It picks one detail and holds on.

I am an ER nurse, and when a trauma bay fills with shouting, alarms, blood pressure numbers, crying relatives, and the metallic smell of panic, I do not fall apart right away.

I count.

I look.

I assess.

That afternoon, standing at the altar in my wedding dress while Ethan Montgomery failed to appear, I could not assess anything except the fact that his mother was smiling.

Rebecca Montgomery sat in the front pew with her legs crossed, one ankle tucked neatly behind the other, a glass of red wine resting between two manicured fingers.
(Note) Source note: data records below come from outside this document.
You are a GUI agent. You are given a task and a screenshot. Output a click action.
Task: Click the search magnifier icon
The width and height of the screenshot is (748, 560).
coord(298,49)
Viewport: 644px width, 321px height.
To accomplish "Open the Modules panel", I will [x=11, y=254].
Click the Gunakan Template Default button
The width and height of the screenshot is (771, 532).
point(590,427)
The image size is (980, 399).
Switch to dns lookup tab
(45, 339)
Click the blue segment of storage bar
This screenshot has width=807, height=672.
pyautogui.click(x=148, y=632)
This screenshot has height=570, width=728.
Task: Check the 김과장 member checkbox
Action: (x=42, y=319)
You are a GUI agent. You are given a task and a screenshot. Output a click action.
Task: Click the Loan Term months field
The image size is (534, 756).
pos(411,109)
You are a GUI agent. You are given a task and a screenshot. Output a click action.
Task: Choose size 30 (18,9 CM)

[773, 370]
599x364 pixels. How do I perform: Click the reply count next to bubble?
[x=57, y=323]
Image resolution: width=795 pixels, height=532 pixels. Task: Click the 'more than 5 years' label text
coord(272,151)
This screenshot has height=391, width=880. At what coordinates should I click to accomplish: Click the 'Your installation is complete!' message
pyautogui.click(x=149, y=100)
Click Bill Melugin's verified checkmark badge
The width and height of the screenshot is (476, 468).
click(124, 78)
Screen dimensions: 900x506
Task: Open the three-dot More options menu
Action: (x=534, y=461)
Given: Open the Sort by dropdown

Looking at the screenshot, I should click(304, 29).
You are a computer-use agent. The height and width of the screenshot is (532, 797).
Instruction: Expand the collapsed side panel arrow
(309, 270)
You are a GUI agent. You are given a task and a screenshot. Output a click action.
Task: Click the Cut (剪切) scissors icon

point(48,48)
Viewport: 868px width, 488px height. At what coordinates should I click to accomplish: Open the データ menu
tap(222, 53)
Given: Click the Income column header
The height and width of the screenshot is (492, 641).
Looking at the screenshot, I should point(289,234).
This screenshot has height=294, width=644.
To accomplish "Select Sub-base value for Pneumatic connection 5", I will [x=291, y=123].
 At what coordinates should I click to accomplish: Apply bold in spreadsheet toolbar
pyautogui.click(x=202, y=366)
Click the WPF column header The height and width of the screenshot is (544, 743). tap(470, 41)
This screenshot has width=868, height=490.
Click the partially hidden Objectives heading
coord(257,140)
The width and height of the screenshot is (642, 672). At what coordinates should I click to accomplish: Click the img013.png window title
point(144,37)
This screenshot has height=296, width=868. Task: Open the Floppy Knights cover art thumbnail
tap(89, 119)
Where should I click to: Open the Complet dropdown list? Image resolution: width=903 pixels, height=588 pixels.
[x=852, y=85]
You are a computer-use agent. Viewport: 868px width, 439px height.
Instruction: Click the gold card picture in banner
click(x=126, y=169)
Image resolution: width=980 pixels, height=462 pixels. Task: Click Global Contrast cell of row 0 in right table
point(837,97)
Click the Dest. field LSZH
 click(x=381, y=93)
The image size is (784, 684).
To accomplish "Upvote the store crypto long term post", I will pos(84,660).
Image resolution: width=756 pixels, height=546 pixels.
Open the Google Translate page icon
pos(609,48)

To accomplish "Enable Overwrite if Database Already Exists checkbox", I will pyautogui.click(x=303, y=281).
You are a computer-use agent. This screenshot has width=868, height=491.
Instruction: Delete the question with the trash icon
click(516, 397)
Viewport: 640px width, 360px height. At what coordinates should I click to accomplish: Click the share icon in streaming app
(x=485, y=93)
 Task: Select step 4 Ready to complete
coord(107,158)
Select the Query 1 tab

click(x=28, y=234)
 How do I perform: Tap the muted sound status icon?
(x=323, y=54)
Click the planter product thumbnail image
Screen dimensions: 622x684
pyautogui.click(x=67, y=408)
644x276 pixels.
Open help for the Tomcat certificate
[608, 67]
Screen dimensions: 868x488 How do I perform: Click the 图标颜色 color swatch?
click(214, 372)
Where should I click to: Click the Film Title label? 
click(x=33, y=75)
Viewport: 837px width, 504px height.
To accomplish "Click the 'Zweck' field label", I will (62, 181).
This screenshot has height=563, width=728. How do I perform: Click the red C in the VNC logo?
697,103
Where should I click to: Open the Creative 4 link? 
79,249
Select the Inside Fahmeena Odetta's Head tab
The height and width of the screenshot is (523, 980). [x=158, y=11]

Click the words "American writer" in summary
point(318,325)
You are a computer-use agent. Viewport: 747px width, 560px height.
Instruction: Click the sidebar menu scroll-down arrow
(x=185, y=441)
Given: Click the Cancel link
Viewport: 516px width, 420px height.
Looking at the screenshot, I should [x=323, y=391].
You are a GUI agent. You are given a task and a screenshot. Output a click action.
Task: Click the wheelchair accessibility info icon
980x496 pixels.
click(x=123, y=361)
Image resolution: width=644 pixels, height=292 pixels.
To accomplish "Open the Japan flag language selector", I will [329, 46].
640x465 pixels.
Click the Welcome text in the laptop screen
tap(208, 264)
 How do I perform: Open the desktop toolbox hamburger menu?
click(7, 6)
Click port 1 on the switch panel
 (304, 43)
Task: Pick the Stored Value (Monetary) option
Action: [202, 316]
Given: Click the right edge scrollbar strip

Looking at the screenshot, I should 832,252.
She looked as if she had dressed for a photograph.

Silver dress, tiny beads, perfect hair, lips the color of a magazine ad.

Not one strand had moved out of place, though the church was warm and everyone else looked restless under the stained-glass light.

The place smelled like lilies, floor wax, perfume, and the paper coffee cups guests had carried in from the fellowship hall.

My veil itched against the back of my neck.

My shoes pinched.

My bouquet shook even when I told my hands to stop.

Twenty-four white roses.

Ethan had insisted on that number.

He said twenty-four belonged to us because we met on June 24, had our first kiss outside apartment 24 in a tired old brick building, and spent our first real night talking until 2:40 in the morning with cheap takeout boxes open on the floor.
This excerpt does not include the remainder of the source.